Greetings from the world of listening and understanding! And now for another installment from our Denise Christie and what she’s been following through our real-time enterprise listening solution, Compass.
What we saw this week:
- Drought-shaming on Twitter is a thing. People post photos of neighbors who are watering their lawns or otherwise wasting water and add snarky comments.
- Meanwhile, William Shatner has proposed a solution to the drought: building a pipeline from California to Seattle to take advantage of all the rain they get. He’s planning to launch a $30 billion Kickstarter campaign. Most tweeters mocked the plan.

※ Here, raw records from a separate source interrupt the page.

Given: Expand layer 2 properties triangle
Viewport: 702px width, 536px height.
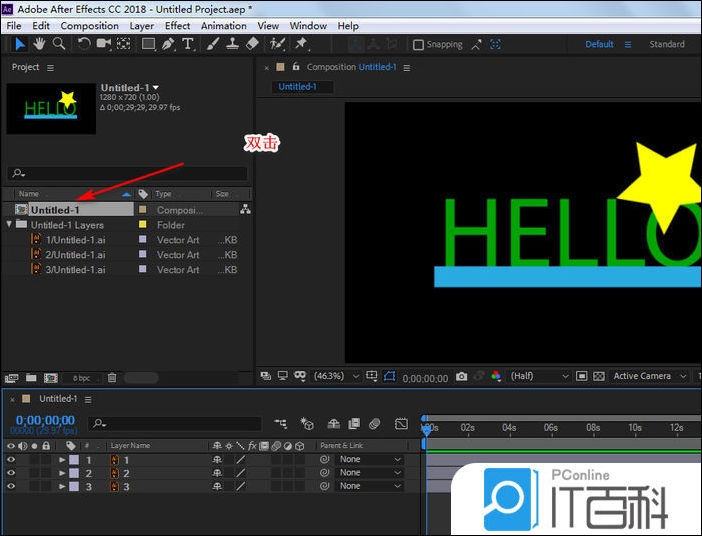Looking at the screenshot, I should [62, 473].
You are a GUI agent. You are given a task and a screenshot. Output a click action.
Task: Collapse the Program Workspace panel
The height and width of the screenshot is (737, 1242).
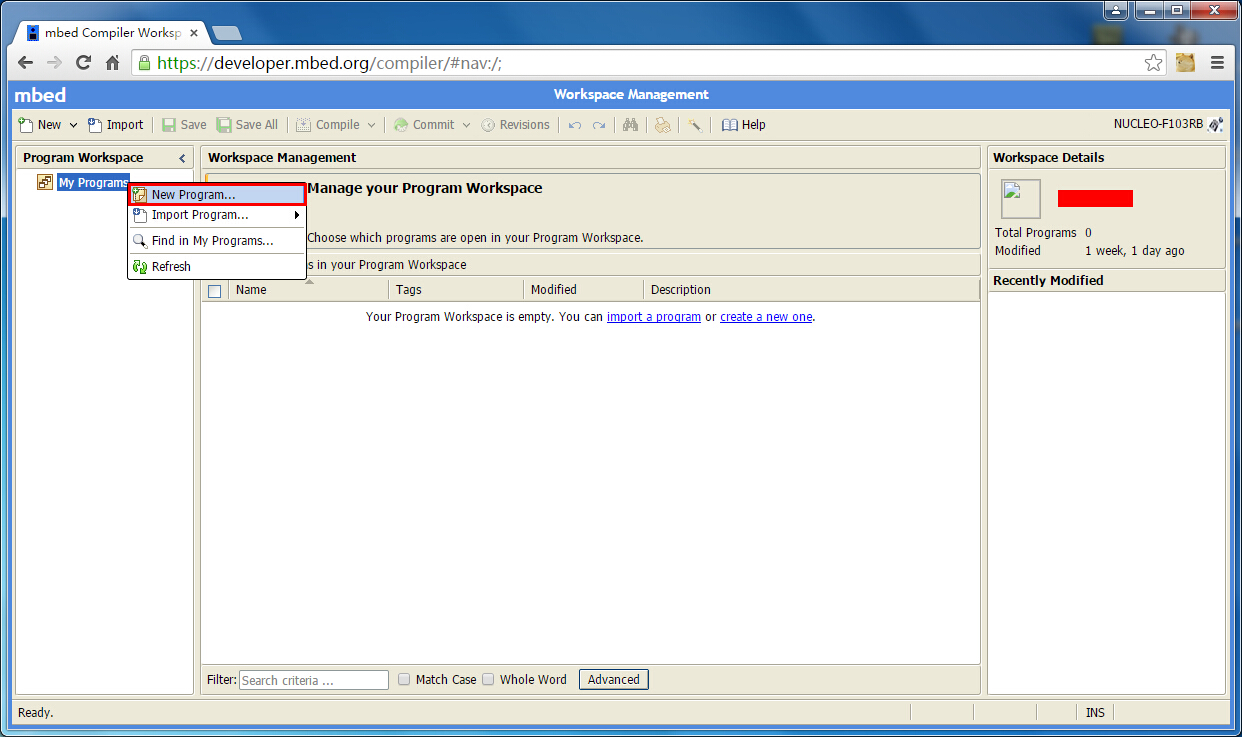tap(182, 158)
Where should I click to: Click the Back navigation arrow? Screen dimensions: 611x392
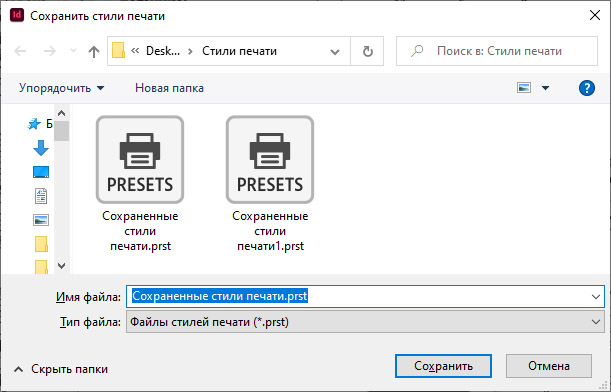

- Starbucks received heavy criticism from tweeters and the general public after an article revealed that one of its bottled water brands, Ethos, is sourced and bottled in California. Californian tweeters were angry that part of the state’s limited water supply is being shipped to and sold in other states without a water crisis. In response, Starbucks announced that they would be moving their bottled-water operations to Pennsylvania.
- Jezebel knows how to get click-throughs! Earlier this week they had an article with the headline “Is the California Drought Producing More Homeless Kittens?” And most of Twitter facepalmed.
- And finally today- it is raining in So Cal. Tweeters are very happy. (Side note: as a native Californian, I have to say that this is the first time I’ve seen Californians happy about a rainstorm.)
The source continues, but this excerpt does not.